**YOUR ASSIGNMENT:** From the line below that contains "Kontakt oss (1685, 39)" to the line that contains "FDA Citizen’s Petition: The", repeat every line exactly, both ends included, and nothing else.

Collected data entries:
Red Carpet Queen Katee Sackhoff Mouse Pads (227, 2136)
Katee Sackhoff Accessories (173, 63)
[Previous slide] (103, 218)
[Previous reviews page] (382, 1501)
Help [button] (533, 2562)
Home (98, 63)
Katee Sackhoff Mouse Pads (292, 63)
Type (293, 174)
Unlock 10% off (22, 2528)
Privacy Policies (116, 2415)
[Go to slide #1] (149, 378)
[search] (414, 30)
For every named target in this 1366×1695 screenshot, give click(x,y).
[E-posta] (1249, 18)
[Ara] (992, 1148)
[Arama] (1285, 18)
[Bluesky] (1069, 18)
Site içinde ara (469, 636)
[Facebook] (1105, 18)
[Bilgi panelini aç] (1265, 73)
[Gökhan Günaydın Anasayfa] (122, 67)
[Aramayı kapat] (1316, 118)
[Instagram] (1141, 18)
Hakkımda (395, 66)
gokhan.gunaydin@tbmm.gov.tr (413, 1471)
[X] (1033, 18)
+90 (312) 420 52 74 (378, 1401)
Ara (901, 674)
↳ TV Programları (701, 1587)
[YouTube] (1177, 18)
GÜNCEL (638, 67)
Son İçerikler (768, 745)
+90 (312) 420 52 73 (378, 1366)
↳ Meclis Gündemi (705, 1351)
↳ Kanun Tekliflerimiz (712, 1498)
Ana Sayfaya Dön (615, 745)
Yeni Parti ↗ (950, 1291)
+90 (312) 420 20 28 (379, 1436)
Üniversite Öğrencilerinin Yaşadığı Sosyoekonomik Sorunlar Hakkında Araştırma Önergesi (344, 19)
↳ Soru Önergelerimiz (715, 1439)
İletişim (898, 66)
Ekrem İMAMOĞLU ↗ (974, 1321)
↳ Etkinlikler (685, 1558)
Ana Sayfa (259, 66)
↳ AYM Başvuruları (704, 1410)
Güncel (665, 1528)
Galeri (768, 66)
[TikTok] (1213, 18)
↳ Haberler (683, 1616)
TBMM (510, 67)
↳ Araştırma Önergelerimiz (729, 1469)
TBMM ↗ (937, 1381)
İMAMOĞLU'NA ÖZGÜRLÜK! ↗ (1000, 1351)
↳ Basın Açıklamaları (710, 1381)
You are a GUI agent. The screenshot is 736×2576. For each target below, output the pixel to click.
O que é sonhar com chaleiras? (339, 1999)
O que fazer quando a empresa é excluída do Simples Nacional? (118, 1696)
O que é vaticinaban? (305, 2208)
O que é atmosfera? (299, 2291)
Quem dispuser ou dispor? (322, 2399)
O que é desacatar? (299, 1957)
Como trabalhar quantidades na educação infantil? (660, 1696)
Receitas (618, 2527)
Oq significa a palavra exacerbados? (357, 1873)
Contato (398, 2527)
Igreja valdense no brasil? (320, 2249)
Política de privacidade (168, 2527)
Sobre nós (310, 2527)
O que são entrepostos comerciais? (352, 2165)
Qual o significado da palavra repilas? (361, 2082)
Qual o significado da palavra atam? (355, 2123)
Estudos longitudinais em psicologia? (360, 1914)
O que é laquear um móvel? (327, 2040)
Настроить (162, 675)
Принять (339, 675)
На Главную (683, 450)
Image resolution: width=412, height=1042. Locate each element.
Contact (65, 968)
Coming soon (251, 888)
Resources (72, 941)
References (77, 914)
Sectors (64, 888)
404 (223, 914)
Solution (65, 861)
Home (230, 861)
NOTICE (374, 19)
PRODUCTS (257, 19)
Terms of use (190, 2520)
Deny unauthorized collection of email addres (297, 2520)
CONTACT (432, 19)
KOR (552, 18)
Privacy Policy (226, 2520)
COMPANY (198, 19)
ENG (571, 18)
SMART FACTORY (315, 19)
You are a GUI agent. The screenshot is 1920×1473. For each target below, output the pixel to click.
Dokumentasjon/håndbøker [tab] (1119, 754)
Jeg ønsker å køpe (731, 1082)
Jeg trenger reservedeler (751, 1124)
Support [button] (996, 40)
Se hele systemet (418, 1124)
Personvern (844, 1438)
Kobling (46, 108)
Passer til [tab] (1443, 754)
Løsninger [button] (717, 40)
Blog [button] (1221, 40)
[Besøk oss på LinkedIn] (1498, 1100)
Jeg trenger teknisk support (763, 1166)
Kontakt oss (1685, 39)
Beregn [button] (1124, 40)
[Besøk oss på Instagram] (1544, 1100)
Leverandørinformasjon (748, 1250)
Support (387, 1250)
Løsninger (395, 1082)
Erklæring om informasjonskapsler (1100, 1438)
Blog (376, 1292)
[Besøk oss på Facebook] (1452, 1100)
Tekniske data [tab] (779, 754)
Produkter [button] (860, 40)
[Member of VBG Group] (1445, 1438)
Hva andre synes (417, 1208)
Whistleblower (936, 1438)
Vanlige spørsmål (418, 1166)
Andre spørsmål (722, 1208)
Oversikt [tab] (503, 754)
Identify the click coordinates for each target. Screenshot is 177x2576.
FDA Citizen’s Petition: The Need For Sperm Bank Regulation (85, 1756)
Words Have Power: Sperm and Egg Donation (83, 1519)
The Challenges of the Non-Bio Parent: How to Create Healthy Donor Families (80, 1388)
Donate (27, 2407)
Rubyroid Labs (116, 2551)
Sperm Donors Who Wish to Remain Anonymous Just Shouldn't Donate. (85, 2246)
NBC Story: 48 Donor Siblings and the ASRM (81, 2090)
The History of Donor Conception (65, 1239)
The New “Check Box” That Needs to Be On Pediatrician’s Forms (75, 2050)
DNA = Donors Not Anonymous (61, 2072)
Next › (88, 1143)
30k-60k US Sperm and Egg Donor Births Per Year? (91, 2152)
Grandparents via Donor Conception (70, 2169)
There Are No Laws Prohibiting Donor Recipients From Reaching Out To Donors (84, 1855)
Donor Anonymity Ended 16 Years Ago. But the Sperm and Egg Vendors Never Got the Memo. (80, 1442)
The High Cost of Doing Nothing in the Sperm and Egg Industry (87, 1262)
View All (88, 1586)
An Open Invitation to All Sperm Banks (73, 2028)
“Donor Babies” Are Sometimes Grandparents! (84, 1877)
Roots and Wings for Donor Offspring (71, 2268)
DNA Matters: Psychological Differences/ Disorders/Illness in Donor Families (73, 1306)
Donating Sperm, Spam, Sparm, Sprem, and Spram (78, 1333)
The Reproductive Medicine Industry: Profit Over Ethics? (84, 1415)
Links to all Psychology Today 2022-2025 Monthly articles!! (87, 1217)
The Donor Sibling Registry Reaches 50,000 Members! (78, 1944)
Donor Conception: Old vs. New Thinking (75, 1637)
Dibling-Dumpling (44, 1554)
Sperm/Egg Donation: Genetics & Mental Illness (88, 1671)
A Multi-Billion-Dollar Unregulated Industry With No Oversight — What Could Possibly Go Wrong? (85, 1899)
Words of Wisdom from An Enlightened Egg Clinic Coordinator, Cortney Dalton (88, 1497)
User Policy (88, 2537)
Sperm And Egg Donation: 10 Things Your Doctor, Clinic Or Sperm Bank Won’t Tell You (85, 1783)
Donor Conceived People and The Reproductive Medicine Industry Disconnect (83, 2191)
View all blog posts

**WRITTEN RESPONSE:**
Kontakt oss (1685, 39)
Beregn [button] (1124, 40)
[Besøk oss på Instagram] (1544, 1100)
Leverandørinformasjon (748, 1250)
Support (387, 1250)
Løsninger (395, 1082)
Erklæring om informasjonskapsler (1100, 1438)
Blog (376, 1292)
[Besøk oss på Facebook] (1452, 1100)
Tekniske data [tab] (779, 754)
Produkter [button] (860, 40)
[Member of VBG Group] (1445, 1438)
Hva andre synes (417, 1208)
Whistleblower (936, 1438)
Vanlige spørsmål (418, 1166)
Andre spørsmål (722, 1208)
Oversikt [tab] (503, 754)
Identify the click coordinates for each target. Screenshot is 177x2576.
FDA Citizen’s Petition: The Need For Sperm Bank Regulation (85, 1756)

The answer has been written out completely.